#### Dataset extract

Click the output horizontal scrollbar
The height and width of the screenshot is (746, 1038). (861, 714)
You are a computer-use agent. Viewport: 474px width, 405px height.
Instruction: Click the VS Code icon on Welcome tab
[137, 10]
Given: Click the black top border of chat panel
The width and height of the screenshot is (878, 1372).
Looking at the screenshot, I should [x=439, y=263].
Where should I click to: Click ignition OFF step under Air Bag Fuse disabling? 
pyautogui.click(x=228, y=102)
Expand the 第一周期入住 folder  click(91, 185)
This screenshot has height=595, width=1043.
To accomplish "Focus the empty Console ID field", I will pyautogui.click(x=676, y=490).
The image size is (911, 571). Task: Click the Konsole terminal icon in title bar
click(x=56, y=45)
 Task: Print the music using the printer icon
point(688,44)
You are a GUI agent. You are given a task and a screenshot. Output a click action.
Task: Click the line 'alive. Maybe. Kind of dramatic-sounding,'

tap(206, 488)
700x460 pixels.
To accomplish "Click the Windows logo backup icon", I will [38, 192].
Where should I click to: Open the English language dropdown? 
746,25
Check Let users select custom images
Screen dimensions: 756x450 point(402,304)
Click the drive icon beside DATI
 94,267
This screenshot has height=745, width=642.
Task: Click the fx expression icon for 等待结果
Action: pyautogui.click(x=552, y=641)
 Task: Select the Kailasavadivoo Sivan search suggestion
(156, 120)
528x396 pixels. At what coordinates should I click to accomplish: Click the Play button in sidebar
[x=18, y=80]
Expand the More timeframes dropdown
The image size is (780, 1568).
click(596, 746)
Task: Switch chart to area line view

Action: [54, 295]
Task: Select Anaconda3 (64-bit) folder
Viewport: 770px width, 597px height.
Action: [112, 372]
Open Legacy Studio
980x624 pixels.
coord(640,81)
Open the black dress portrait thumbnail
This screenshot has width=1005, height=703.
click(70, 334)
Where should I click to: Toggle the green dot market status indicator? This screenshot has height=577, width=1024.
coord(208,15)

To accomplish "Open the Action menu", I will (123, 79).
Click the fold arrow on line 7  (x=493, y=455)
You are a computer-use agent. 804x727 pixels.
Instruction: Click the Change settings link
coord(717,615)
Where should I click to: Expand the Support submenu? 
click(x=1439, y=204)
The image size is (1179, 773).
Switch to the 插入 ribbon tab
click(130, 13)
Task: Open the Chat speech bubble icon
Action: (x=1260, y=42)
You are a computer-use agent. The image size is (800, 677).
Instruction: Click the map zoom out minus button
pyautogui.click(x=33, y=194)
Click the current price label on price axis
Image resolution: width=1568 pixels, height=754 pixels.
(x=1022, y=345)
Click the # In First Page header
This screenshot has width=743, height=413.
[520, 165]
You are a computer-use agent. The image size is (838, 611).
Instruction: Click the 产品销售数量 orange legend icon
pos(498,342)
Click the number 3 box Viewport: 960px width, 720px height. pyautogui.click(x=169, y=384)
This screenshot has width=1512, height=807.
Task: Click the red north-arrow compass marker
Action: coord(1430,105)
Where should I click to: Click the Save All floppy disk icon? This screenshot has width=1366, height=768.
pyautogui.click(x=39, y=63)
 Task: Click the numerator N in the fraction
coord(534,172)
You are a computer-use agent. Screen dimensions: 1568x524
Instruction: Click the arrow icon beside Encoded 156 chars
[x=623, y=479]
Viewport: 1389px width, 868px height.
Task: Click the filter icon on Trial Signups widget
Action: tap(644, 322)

#### What you have to do
Your reply should match the data above exactly, line for line.

#### Finished task
Click the output horizontal scrollbar
The height and width of the screenshot is (746, 1038). (861, 714)
You are a computer-use agent. Viewport: 474px width, 405px height.
Instruction: Click the VS Code icon on Welcome tab
[137, 10]
Given: Click the black top border of chat panel
The width and height of the screenshot is (878, 1372).
Looking at the screenshot, I should [x=439, y=263].
Where should I click to: Click ignition OFF step under Air Bag Fuse disabling? 
pyautogui.click(x=228, y=102)
Expand the 第一周期入住 folder  click(91, 185)
This screenshot has height=595, width=1043.
To accomplish "Focus the empty Console ID field", I will pyautogui.click(x=676, y=490).
The image size is (911, 571). Task: Click the Konsole terminal icon in title bar
click(x=56, y=45)
 Task: Print the music using the printer icon
point(688,44)
You are a GUI agent. You are given a task and a screenshot. Output a click action.
Task: Click the line 'alive. Maybe. Kind of dramatic-sounding,'

tap(206, 488)
700x460 pixels.
To accomplish "Click the Windows logo backup icon", I will [38, 192].
Where should I click to: Open the English language dropdown? 
746,25
Check Let users select custom images
Screen dimensions: 756x450 point(402,304)
Click the drive icon beside DATI
 94,267
This screenshot has height=745, width=642.
Task: Click the fx expression icon for 等待结果
Action: pyautogui.click(x=552, y=641)
 Task: Select the Kailasavadivoo Sivan search suggestion
(156, 120)
528x396 pixels. At what coordinates should I click to accomplish: Click the Play button in sidebar
[x=18, y=80]
Expand the More timeframes dropdown
The image size is (780, 1568).
click(596, 746)
Task: Switch chart to area line view

Action: [54, 295]
Task: Select Anaconda3 (64-bit) folder
Viewport: 770px width, 597px height.
Action: [112, 372]
Open Legacy Studio
980x624 pixels.
coord(640,81)
Open the black dress portrait thumbnail
This screenshot has width=1005, height=703.
click(70, 334)
Where should I click to: Toggle the green dot market status indicator? This screenshot has height=577, width=1024.
coord(208,15)

To accomplish "Open the Action menu", I will (123, 79).
Click the fold arrow on line 7  (x=493, y=455)
You are a computer-use agent. 804x727 pixels.
Instruction: Click the Change settings link
coord(717,615)
Where should I click to: Expand the Support submenu? 
click(x=1439, y=204)
The image size is (1179, 773).
Switch to the 插入 ribbon tab
click(130, 13)
Task: Open the Chat speech bubble icon
Action: (x=1260, y=42)
You are a computer-use agent. The image size is (800, 677).
Instruction: Click the map zoom out minus button
pyautogui.click(x=33, y=194)
Click the current price label on price axis
Image resolution: width=1568 pixels, height=754 pixels.
(x=1022, y=345)
Click the # In First Page header
This screenshot has width=743, height=413.
[520, 165]
You are a computer-use agent. The image size is (838, 611).
Instruction: Click the 产品销售数量 orange legend icon
pos(498,342)
Click the number 3 box Viewport: 960px width, 720px height. pyautogui.click(x=169, y=384)
This screenshot has width=1512, height=807.
Task: Click the red north-arrow compass marker
Action: coord(1430,105)
Where should I click to: Click the Save All floppy disk icon? This screenshot has width=1366, height=768.
pyautogui.click(x=39, y=63)
 Task: Click the numerator N in the fraction
coord(534,172)
You are a computer-use agent. Screen dimensions: 1568x524
Instruction: Click the arrow icon beside Encoded 156 chars
[x=623, y=479]
Viewport: 1389px width, 868px height.
Task: Click the filter icon on Trial Signups widget
Action: tap(644, 322)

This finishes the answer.